*Request*: Copy the part of the trimming method description that opens with the words "In a use trimmings" and closes with "for process variations.", substituting "analog circuits" for every instance of "analog blocks".

━━━ Extract provided

Such trimmings are chosen from a set of possible trimmings that is defined considering the process variabilities.

The trimmings may be changed, choosing different trimmings from the set of possible trimmings, even in case of failure of a CRC (“Cyclic Redundancy Check”) applied to the memory-related data read during the PO sequence in order to check their correctness.

It is noted that each time the trimmings are changed, the first method 10_a may wait for a given time interval in order to stabilize the outputs of the analog blocks.

The first method 10_a starts in a step 100 and then proceed to a first setting step 102, wherein such first method 10_a may be configured to set the value of a trimming variable N, that is, a variable indicative of trimmings to be used out of the set of possible trimmings, equal to zero, that is, N=0, therefore, indicating to use first trimmings out of such set of possible trimmings.

In a use trimmings step 104, the trimmings indicated by the trimming variable N as the trimmings to be used out of the set of possible trimmings can be applied to the analog blocks in order to compensate for process variations.

In a waiting step 106, the first method 10_a may wait for the given time interval in order to stabilize the outputs of the analog blocks after that the trimmings are applied thereon in the use trimming step 104.

In a first reading step 108, the fixed pattern, for instance, the hexadecimal value 5555/AAAA, is read and the value of the read pattern is checked in order to verify whether such read pattern is equal to such expected fixed pattern, in particular, such checking of the equality between such read pattern and the fixed pattern may be performed in a first checking step 110.

━━━━━━
━━━ Data lines

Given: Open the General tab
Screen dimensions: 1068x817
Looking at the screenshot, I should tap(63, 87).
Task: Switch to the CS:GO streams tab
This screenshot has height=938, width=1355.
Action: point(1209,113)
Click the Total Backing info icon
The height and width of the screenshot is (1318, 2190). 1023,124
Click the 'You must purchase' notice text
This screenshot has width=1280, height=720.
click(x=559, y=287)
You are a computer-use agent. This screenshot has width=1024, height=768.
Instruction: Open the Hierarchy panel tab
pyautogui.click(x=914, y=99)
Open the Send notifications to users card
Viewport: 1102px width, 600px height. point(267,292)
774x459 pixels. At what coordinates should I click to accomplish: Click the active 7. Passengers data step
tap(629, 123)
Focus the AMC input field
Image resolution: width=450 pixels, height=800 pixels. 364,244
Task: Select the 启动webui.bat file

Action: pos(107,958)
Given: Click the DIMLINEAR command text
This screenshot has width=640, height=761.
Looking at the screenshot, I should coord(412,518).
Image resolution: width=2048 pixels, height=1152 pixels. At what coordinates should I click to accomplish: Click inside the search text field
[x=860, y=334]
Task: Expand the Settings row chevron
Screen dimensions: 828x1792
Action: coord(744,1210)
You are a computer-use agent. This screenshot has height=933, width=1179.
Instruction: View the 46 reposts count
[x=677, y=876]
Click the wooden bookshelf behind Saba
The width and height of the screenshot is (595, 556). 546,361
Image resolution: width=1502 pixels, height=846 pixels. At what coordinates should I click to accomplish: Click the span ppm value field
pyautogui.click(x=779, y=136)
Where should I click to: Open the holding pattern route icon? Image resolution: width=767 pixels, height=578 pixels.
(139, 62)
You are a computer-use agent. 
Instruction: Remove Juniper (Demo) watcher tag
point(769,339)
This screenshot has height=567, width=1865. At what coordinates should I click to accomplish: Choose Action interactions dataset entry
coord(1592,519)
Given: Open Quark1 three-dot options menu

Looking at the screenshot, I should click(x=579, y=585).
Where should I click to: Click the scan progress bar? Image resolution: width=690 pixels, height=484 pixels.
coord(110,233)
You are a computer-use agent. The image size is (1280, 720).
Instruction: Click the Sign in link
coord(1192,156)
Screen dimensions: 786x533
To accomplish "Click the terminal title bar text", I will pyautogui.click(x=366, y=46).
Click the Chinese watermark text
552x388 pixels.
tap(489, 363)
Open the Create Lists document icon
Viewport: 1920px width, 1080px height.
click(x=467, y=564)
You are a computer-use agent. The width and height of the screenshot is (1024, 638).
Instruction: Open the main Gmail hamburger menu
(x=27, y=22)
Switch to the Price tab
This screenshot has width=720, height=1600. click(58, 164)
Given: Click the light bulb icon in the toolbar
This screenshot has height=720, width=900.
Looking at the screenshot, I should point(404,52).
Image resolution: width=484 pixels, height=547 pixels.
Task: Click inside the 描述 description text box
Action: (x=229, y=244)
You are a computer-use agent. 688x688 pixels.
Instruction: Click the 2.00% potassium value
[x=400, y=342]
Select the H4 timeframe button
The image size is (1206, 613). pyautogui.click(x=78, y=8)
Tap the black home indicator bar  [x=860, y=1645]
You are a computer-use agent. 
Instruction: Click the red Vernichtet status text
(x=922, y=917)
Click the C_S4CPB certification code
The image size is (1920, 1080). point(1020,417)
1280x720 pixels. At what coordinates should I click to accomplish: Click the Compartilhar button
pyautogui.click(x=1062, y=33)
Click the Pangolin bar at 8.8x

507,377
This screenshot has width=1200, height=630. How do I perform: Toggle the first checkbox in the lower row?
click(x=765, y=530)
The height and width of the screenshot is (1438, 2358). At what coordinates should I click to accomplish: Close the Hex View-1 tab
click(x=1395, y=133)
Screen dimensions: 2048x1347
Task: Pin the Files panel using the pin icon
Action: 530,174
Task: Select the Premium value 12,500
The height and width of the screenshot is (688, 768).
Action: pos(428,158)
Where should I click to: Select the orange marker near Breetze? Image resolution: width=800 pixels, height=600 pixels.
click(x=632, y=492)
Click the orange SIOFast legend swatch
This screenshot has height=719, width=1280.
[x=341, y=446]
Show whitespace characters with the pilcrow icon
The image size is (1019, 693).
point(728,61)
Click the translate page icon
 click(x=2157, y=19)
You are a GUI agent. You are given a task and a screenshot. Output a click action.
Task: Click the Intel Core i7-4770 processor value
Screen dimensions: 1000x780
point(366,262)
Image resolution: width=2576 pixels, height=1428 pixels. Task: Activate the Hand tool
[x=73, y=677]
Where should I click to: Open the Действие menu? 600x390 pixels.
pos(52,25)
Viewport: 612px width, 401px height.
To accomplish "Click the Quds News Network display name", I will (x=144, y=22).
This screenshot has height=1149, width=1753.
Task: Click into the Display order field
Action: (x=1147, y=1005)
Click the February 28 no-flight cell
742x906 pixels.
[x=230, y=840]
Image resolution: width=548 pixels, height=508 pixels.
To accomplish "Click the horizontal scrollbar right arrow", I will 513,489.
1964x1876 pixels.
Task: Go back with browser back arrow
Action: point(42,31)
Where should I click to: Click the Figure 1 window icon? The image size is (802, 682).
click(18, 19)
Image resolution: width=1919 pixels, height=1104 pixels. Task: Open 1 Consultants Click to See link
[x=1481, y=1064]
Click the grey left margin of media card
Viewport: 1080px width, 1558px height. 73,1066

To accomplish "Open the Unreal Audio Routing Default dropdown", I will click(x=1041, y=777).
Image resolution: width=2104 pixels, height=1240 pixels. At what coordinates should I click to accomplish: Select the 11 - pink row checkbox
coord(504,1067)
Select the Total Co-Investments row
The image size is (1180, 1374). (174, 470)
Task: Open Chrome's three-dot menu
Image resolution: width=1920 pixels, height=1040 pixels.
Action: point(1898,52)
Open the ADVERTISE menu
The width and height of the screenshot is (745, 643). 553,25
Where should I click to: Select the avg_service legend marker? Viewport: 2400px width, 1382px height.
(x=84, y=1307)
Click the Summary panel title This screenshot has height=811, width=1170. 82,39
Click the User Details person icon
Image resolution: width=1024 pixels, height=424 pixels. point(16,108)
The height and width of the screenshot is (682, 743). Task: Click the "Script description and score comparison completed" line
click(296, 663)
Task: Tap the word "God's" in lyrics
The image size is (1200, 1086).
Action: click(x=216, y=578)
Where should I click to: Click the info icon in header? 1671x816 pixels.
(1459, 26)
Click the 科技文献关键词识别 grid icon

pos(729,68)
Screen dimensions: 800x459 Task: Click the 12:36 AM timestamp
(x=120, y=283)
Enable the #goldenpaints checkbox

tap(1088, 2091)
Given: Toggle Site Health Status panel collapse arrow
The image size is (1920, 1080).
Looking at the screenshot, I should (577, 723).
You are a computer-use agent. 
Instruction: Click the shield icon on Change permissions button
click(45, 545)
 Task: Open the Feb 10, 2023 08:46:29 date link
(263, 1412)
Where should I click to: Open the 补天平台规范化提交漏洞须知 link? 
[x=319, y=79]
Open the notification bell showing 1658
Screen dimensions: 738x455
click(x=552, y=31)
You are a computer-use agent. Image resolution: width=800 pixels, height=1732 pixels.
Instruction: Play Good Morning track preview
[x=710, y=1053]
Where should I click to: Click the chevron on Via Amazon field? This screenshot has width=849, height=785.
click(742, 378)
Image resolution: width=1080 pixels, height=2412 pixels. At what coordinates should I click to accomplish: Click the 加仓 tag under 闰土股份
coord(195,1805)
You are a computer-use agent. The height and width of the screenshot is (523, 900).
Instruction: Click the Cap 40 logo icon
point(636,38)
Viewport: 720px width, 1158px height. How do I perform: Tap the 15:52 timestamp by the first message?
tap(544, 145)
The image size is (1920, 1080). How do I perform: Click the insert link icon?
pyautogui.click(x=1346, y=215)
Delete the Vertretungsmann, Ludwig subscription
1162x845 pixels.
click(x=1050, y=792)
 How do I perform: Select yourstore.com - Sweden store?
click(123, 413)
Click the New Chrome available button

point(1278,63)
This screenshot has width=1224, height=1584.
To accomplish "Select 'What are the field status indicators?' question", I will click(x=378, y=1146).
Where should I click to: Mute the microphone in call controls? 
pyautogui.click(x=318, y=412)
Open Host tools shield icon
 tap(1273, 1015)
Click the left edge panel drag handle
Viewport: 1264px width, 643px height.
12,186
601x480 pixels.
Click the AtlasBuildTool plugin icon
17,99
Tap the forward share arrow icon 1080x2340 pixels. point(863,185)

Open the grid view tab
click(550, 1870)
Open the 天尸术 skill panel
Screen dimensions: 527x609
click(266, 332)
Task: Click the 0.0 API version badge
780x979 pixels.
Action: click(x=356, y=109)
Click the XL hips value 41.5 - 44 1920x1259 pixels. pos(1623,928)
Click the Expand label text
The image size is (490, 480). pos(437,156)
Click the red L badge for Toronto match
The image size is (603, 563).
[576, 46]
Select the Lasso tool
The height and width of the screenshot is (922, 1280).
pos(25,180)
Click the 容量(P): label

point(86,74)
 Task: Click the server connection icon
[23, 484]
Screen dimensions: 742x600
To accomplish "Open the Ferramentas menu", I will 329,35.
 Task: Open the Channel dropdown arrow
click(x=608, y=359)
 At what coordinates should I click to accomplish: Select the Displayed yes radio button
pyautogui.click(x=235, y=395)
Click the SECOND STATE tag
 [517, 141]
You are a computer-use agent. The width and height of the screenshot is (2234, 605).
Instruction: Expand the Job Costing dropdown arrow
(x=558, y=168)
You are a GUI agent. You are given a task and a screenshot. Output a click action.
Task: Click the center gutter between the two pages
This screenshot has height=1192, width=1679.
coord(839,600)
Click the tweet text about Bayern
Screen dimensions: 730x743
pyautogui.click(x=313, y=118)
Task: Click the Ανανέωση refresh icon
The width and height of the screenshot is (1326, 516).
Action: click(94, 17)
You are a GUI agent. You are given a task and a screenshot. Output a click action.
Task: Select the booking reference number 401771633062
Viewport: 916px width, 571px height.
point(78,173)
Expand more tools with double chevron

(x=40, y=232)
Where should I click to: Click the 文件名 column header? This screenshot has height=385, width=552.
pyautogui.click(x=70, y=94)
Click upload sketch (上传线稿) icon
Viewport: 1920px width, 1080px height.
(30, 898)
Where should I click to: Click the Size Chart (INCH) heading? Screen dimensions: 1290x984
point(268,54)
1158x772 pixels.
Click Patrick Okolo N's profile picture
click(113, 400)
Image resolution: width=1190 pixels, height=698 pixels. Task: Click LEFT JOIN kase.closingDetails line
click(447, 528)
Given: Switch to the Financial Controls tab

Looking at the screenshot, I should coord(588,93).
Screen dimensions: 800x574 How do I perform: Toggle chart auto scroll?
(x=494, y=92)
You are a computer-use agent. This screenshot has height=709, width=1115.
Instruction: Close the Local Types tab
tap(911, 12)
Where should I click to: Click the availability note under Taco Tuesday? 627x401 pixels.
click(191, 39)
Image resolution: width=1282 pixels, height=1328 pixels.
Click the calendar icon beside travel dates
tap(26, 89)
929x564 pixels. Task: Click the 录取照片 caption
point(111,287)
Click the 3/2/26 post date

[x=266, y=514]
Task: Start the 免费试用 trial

━━━━━━

*Response for this exercise*:
In a use trimmings step 104, the trimmings indicated by the trimming variable N as the trimmings to be used out of the set of possible trimmings can be applied to the analog circuits in order to compensate for process variations.